STUDY TEXT:
=======
Lingual braces are on the inside of the teeth
The word “lingual” means tongue. Lingual braces (also known as invisible braces) are attached to the inside surfaces of the teeth that face the tongue. There they are practically invisible from the outside, even up-close. What are the advantages and disadvantages of lingual braces, and who is eligible for this treatment option?

Advantages of lingual braces
Besides being invisible, lingual braces have other advantages. First, they are far more capable and efficient than clear aligners for complex movements like correcting rotations, changing the heights of teeth, and closing extractions spaces. Additionally, even if oral hygiene is not ideal, any discoloration that occurs (white spots) will be on the inside of the teeth where it is not visible.

Challenges associated with lingual braces
As you might imagine, there are also challenges associated with having braces on the inside of the teeth. It takes a couple of weeks to get used to having braces next to your tongue. The brackets and wires will feel a little rough initially and they may affect your speech for a while. Lingual braces are also more difficult to keep clean. In fact if you have periodontal problems, inside braces may actually make things worse. Invisible braces may not be possible for patients with short crowns. Your orthodontist will determine this at your initial exam.

Lingual braces are more difficult and more expensive
Lingual braces are also more challenging for your orthodontist and his staff. Many of the forces applied on the inside of the teeth react just opposite of those applied to the outside. The distances between the teeth are shorter on the inside, requiring smaller and lighter wires. This may add to the treatment time compared to conventional braces. Working upside-down and on inside of the teeth also requires more chair-time at each appointment. Finally, the CAD/CAM technology (Suresmile) and precision brackets required for lingual treatment cost your orthodontist more than those used on the outside. Trickier adjustments, longer treatment times, and higher appliance costs mean that fees for lingual braces are generally more than those for regular braces.
=======
EXPLORE THE MATERIAL:
**1)** According to the lingual braces text, what does the word "lingual" mean?
**2)** Using the lingual braces text, decide whether each statement agrees with it. (a) Lingual braces are attached to the tooth surfaces that face the tongue. (b) Lingual braces are less capable than clear aligners at correcting rotations. (c) Fees for lingual braces are generally lower than those for regular braces.
**3)** Reproduce the lingual braces text, starting with "Lingual braces are more" and going on through "for regular braces.".
The stored data is separate material and is not part of the lingual braces text.

Stored data:
=======
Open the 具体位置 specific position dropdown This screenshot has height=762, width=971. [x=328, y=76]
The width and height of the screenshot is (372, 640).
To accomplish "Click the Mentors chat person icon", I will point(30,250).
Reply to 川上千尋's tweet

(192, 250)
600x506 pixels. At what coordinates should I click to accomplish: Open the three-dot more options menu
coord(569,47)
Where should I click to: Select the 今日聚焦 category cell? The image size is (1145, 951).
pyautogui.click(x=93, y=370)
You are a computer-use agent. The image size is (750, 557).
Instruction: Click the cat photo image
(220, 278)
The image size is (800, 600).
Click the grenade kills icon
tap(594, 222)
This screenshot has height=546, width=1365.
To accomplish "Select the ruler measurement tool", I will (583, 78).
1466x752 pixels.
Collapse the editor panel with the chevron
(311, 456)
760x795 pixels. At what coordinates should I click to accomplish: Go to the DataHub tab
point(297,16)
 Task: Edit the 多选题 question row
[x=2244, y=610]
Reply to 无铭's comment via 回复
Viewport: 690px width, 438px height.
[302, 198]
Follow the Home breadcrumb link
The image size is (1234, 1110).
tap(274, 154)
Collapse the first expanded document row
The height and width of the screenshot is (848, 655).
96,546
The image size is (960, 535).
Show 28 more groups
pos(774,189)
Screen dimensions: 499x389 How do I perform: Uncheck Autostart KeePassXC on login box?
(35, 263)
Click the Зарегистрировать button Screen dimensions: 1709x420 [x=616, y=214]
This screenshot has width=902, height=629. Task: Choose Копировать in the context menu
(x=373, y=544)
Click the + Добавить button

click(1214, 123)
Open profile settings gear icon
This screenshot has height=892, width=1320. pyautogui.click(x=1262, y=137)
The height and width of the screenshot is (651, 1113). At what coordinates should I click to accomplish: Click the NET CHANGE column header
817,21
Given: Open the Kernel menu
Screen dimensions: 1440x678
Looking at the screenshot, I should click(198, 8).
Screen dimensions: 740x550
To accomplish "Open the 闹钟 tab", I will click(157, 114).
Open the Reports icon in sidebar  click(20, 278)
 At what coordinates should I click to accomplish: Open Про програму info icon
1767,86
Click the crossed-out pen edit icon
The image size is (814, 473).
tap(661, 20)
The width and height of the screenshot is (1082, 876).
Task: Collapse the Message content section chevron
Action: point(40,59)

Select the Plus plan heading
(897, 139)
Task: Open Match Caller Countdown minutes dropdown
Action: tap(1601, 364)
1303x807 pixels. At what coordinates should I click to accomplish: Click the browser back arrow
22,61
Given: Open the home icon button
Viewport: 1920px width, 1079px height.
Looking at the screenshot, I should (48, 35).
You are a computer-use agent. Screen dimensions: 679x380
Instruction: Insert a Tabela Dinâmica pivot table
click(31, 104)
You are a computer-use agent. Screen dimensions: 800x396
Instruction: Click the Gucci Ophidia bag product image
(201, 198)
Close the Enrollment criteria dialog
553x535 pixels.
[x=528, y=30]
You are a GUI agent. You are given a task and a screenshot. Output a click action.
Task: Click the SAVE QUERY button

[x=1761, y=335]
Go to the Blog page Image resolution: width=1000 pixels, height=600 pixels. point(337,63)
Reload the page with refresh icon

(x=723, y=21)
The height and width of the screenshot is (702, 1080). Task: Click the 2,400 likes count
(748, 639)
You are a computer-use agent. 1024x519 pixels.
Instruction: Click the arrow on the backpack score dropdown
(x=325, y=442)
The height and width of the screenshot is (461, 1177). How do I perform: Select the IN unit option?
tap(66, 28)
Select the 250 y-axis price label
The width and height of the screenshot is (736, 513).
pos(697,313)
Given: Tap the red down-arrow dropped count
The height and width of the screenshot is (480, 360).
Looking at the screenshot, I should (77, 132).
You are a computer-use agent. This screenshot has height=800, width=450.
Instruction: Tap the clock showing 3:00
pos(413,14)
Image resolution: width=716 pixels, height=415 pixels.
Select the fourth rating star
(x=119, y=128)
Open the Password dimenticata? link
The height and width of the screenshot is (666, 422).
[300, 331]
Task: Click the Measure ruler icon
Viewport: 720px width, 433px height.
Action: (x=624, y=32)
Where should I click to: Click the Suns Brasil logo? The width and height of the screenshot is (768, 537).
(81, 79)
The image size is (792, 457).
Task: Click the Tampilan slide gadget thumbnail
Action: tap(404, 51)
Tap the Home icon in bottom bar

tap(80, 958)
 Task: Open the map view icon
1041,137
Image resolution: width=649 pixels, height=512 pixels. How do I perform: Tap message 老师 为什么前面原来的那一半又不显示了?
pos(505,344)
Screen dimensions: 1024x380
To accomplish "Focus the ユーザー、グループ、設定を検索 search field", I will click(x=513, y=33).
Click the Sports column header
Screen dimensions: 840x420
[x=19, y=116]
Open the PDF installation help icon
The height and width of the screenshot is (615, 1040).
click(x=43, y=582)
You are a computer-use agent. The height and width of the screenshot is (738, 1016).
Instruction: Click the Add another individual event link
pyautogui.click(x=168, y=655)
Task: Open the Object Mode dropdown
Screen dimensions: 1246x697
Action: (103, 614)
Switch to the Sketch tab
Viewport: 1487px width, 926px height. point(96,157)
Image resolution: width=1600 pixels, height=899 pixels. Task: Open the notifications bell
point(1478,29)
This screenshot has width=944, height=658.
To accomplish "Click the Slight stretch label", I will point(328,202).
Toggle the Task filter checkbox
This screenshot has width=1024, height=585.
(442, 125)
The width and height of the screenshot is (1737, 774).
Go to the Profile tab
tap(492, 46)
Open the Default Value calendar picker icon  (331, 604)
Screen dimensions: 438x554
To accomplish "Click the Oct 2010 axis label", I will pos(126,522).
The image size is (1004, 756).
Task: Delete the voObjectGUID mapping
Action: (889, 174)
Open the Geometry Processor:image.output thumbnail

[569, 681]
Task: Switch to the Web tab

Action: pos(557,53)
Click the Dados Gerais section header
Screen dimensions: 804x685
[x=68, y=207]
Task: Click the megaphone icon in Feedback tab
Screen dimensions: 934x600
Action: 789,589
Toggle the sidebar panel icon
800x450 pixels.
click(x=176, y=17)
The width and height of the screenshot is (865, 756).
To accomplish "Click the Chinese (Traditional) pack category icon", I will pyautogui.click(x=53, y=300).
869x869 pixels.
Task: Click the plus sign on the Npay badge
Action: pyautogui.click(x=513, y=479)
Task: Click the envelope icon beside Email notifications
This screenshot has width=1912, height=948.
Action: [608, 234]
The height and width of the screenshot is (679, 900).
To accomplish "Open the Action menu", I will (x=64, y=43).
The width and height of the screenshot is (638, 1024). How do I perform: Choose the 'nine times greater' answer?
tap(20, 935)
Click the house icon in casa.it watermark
=======
SOLUTIONS BELOW:
**1)** Tongue.

**2)**
(a) Yes: "attached to the inside surfaces of the teeth that face the tongue"
(b) No: "far more capable and efficient than clear aligners for complex movements like correcting rotations"
(c) No: "fees for lingual braces are generally more than those for regular braces"

**3)**
Lingual braces are more difficult and more expensive
Lingual braces are also more challenging for your orthodontist and his staff. Many of the forces applied on the inside of the teeth react just opposite of those applied to the outside. The distances between the teeth are shorter on the inside, requiring smaller and lighter wires. This may add to the treatment time compared to conventional braces. Working upside-down and on inside of the teeth also requires more chair-time at each appointment. Finally, the CAD/CAM technology (Suresmile) and precision brackets required for lingual treatment cost your orthodontist more than those used on the outside. Trickier adjustments, longer treatment times, and higher appliance costs mean that fees for lingual braces are generally more than those for regular braces.